Unlike traditional sports, where anyone is free to produce a sporting event without having to pay royalties to the inventor of the sport, sanctioned esports events can only occur with the approval of the video game studios. Even unsanctioned esports events are only possible if an end user has registered their copy of the game. Furthermore, most popular esports games require an internet connection in order to play against others. As a result, a significant amount of personal data is being transmitted and processed by Data Collectors annually. Data Collectors collect and use this data for a number of reasons, including resource allocation based on where the most players are playing at a particular moment and weeding out negative behavior by banning toxic players.
Given the popularity of esports in Europe, it is not a question of if Data Collectors should become GDPR compliant, but how quickly can they do so.

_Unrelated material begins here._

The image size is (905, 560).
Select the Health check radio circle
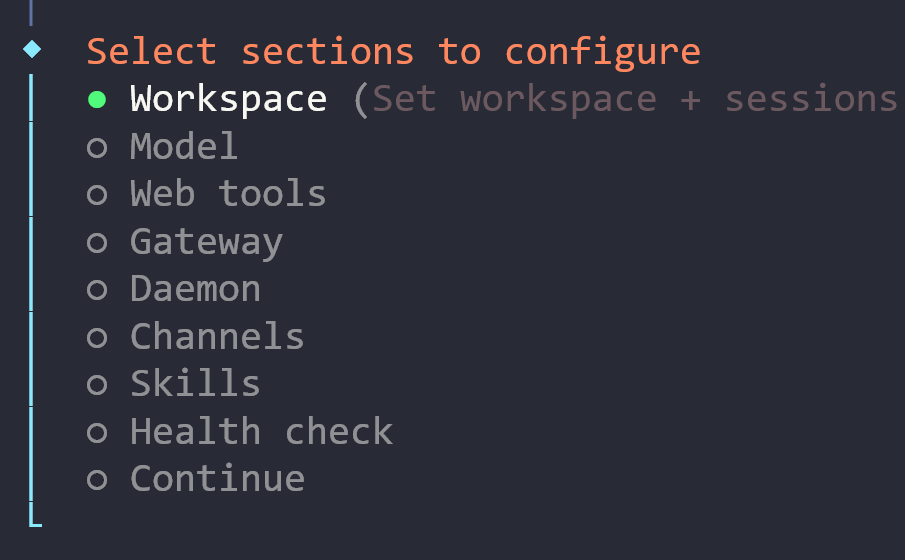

So what should Data Collectors do in the face of the GDPR? For starters, they should consider the need for a data protection officer (“DPO”). The GDPR requires that a DPO be appointed within organizations that engage in large-scale systemic monitoring or large scale processing of sensitive personal data.
Given that Data Collectors engage in global systemic monitoring and processing of personal data coupled with the millions of dollars at stake for non-compliance, such organizations should appoint a DPO if they have not already done so. The DPO must understand the nuances of GDPR and be able to respond to inquiries from EU regulatory authorities.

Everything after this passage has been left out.